Из ролей его молодых лет в моей памяти особенно запечатлелась роль Вестриса в балете "Камарго", где он словно воскрешал облик этого знаменитого танцовщика XVIII века,-- облик грациозный, кокетливый, своего рода ожившая фарфоровая куколка. Очень характерную фигуру французского "пейзана" делал Гердт из роли Колена в "Тщетной предосторожности". Великолепен он был в "Деве Дуная", где играл Рудольфа, влюбленного в деву Дуная. Он доводил зрителей до слез глубоким драматизмом, вкладывавшимся им в сцену поисков возлюбленной, бросившейся в Дунай. Очень выразительным Гренгуаром был Гердт в "Эсмеральде", давая гамму настроений от наивного простодушия в начале балета до разрывавших душу рыданий над истерзанной инквизицией Эсмеральдой в конце. Замечательный образ наполеоновского гусара давал он в роли Люсьена в "Пахите" и т. п. За время его свыше полувековой службы в балете репертуар у Гердта создался грандиозный. Нередко ему приходилось играть роли, подходившие к его жанру очень мало. Мне, например, не очень нравился Гердт в "Корсаре". Роль властного Конрада была весьма далека от возможностей Гердта. В его исполнении мелодраматический характер ее был почти совершенно утрачен.
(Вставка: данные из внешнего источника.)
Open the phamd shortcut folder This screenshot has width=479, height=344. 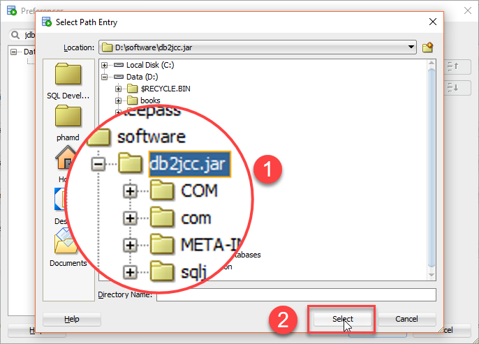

С Гердтом я была связана узами самой тесной дружбы. По характеру своему он был чрезвычайно добрым, отзывчивым человеком, всегда болевшим душой за "меньшую братию" и готовым на всяческую ей помощь, несмотря на свою чисто-немецкую расчетливость и аккуратность. Как я уже говорила, он был мужем моей близкой подруги Шуры Шапошниковой и отцом недавно покинувшей сцену балерины Елизаветы Павловны Гердт. В доме Гердта всегда ощущался настоящий семейный уют. Гердт был очень гостеприимен и любил поиграть в карты, -- в старину в ералаш, потом в винт. В его доме на вечеринках можно было встретить Л. И. Иванова, балетоманов -- моего первого мужа А. А. Гринева, С. Н. Худекова, А. Н. Похвиснева, А. А. Кобылина с женой, балериной М. Н. Горшенковой, Н. И. Норденштрема -- военного портного, одного из зятьев X. П. Иогансона -- и разных других лиц, так или иначе прикосновенных к балету.